While the U.S. service is powered via a partnership with JPMorgan Chase, PayPal’s Instant Transfer in Canada is powered by Visa’s push payments system, Visa Direct. The Canadian rollout of the new tool uses Visa debit card rails to move money from a customer’s PayPal account to their bank account in real time.
President of PayPal Canada Paul Parisi said that the company is focused on creating efficiencies for customers. “Instant Transfer is just one more way we are giving control and flexibility to our customers, allowing them to send and spend their money on their own terms,” he added.
The launch of Instant Transfer is expected to offer gig economy workers faster access to their earnings, which often are paid via PayPal or Venmo. The tool will also help PayPal compete with Zelle, a bank-owned P2P money transfer tool (and PayPal competitor) which relies on ACH to move funds, a process which often takes three days to complete.

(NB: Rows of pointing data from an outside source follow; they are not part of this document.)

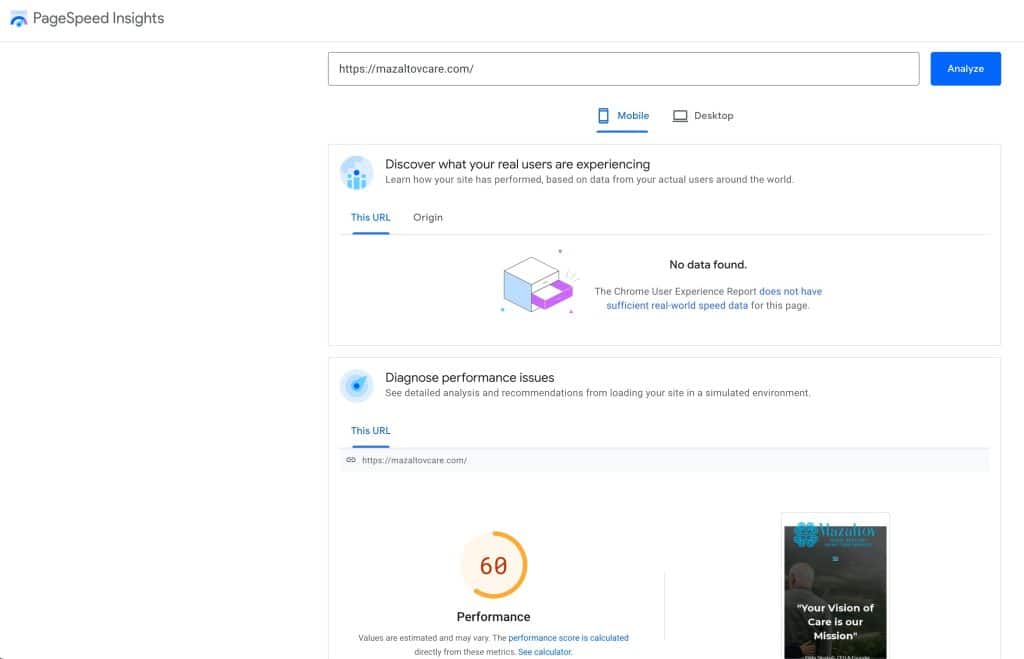Click the Diagnose performance issues radar icon

356,385
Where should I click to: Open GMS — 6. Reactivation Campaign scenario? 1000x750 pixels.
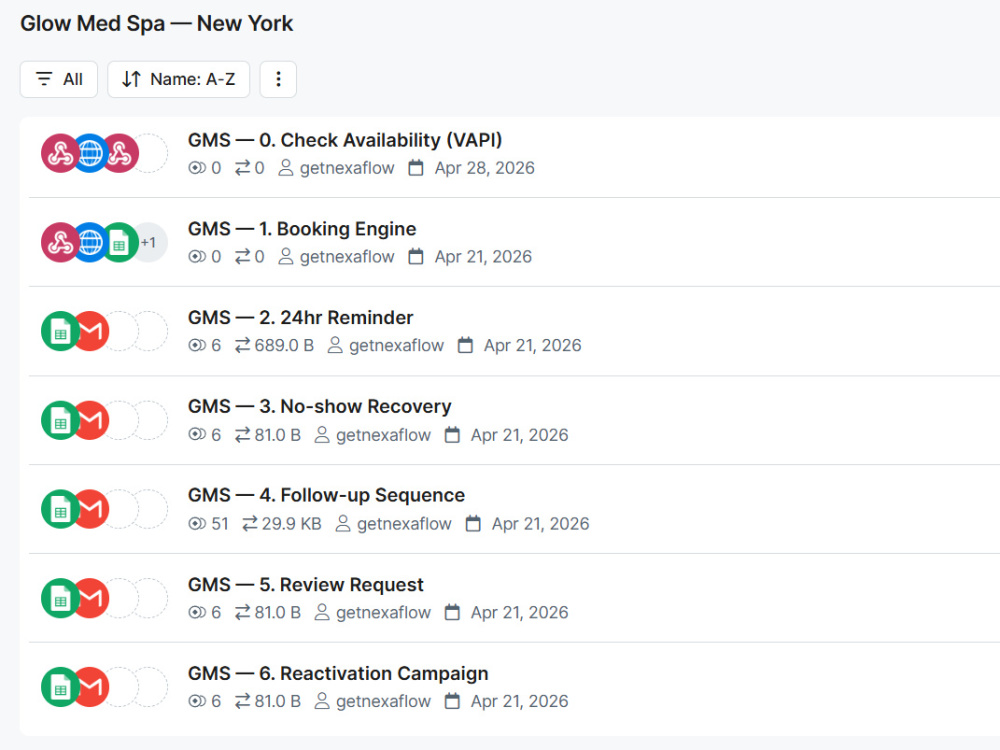coord(338,673)
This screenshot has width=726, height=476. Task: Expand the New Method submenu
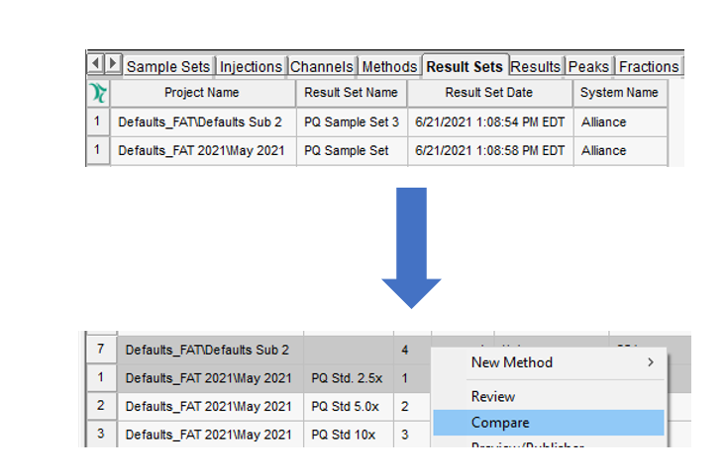click(549, 363)
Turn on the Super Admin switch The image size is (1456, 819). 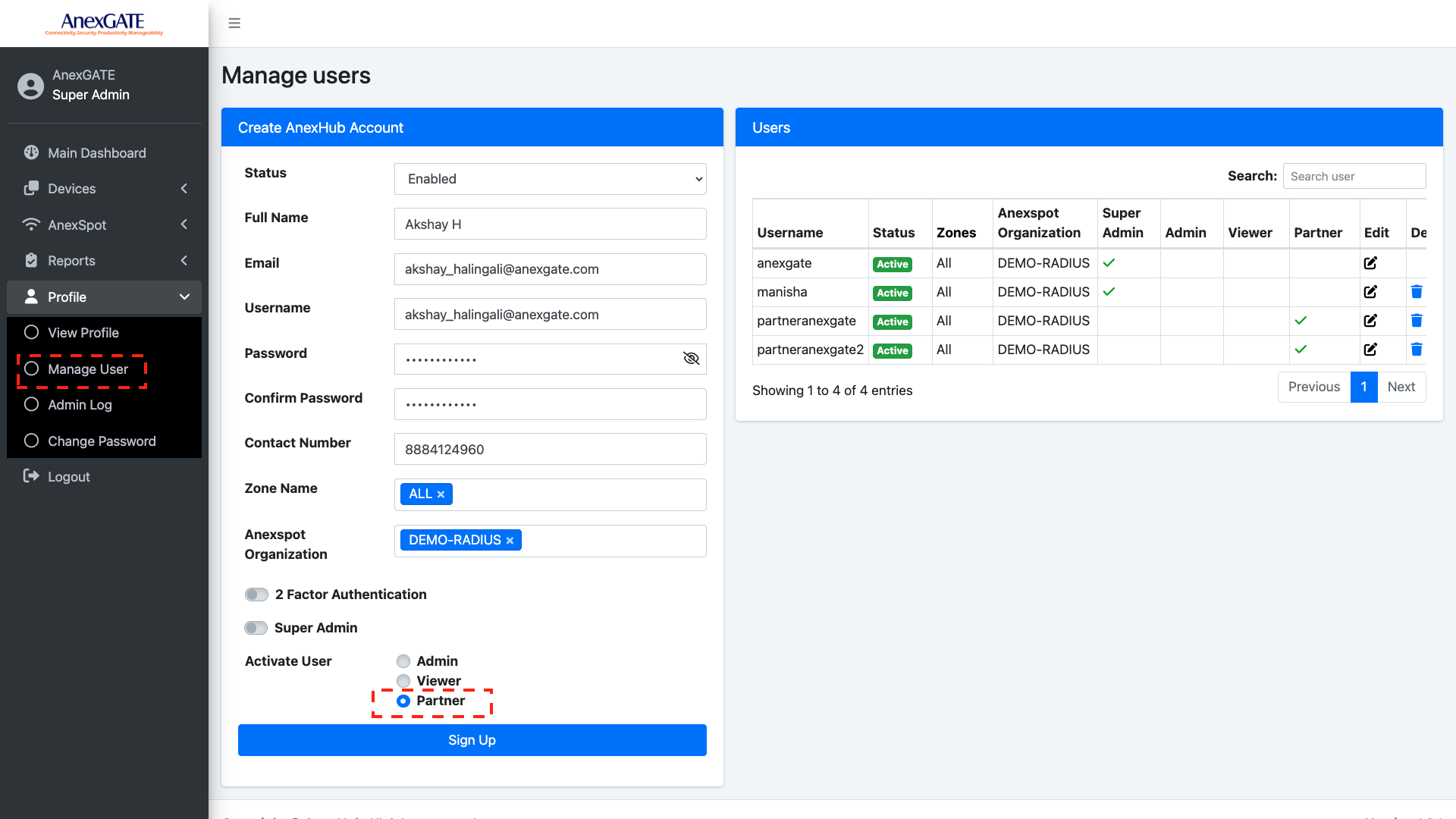[x=256, y=628]
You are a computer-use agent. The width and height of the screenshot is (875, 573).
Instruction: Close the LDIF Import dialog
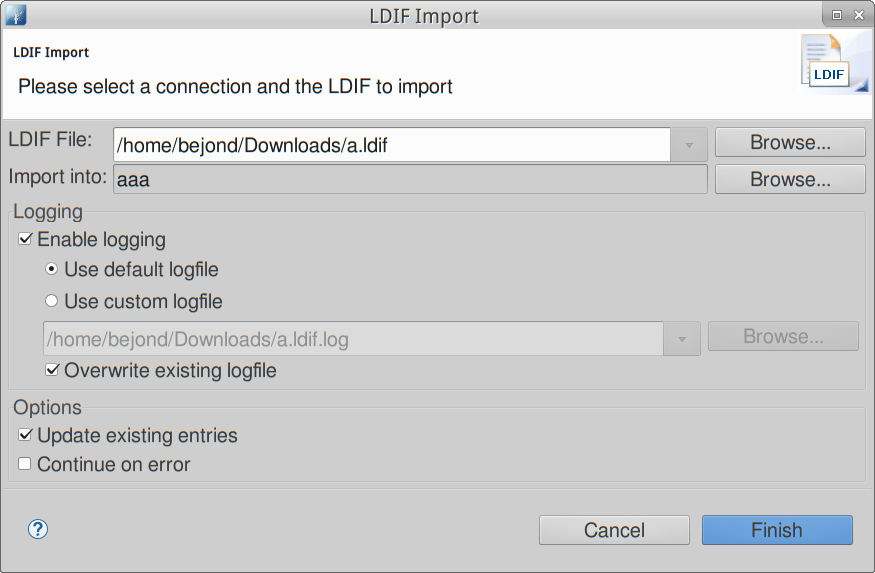[859, 15]
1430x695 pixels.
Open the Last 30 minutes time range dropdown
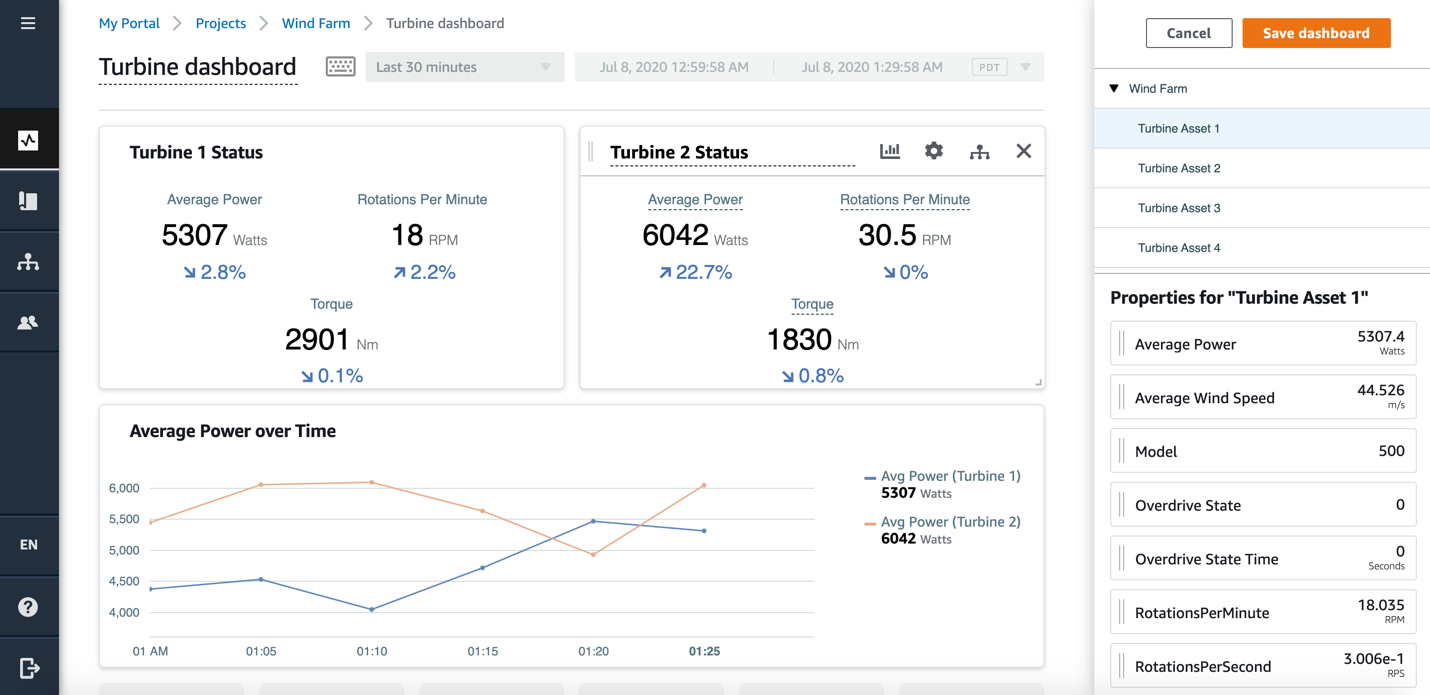coord(464,66)
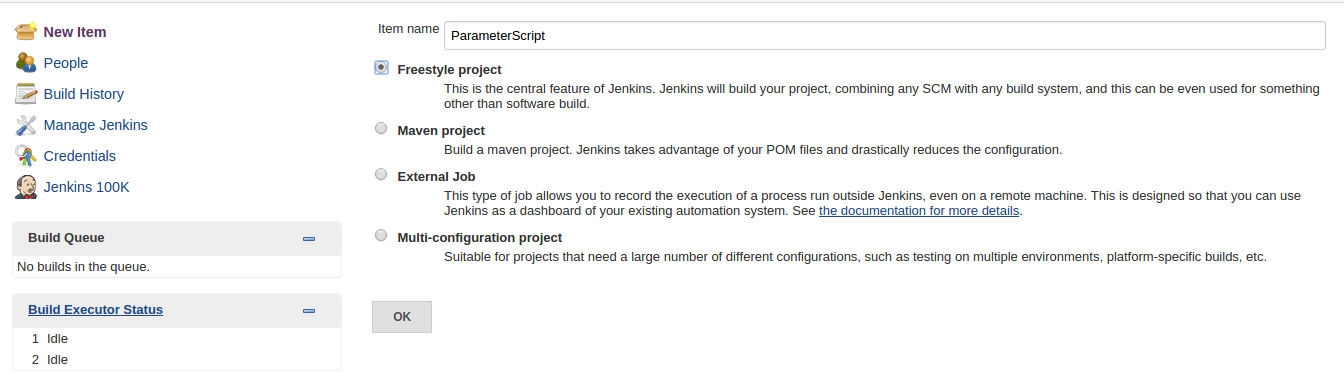1344x372 pixels.
Task: Open the Build Executor Status link
Action: click(95, 310)
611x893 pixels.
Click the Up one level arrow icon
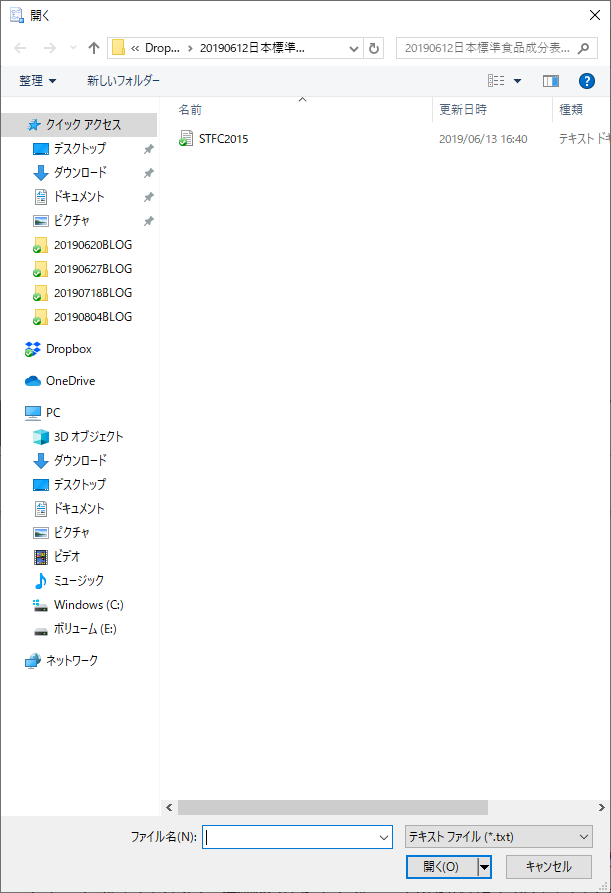point(94,48)
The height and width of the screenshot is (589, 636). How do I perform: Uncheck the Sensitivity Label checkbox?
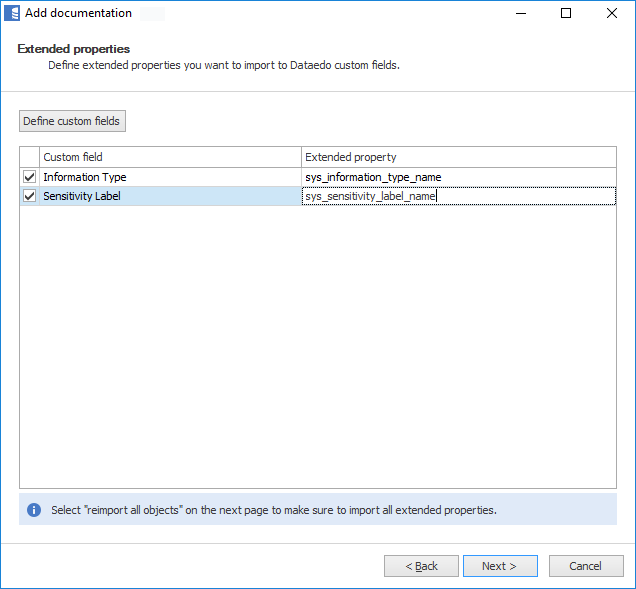coord(29,196)
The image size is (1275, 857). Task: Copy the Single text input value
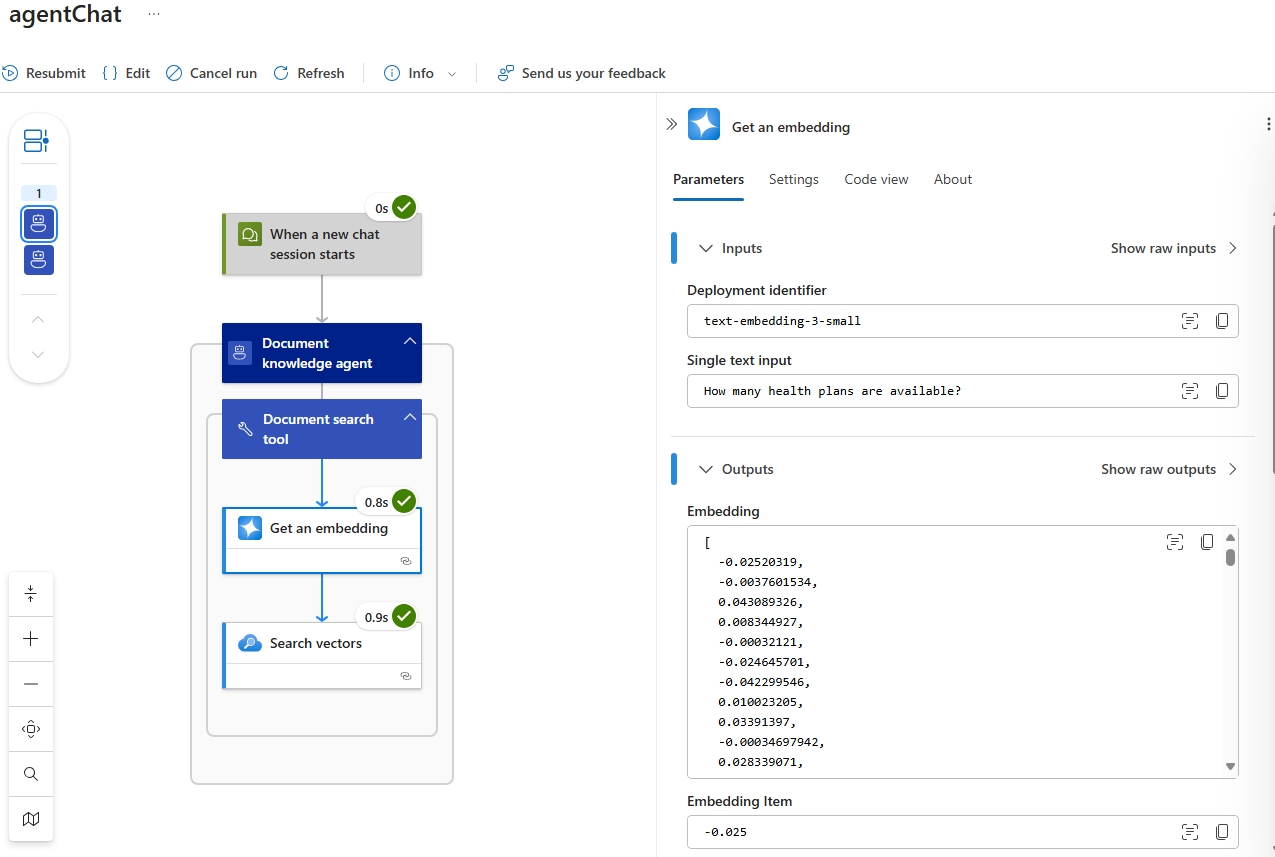(1221, 391)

PayPal charges the same for its Instant Transfer service as it does for its debit card transfer. Users pay one percent of the transaction up to $10.
PayPal was founded in 1998 and has a market capitalization of $138 billion. The company showcased its Instant Account Creation feature at FinovateFall 2012.
Visa demoed at FinovateSpring 2010 and also showcased at our developers conference in 2014. The company has 39 APIs that offer developers tools for commercial payments, data and analytics, identity an security, offers and benefits, payments, and more.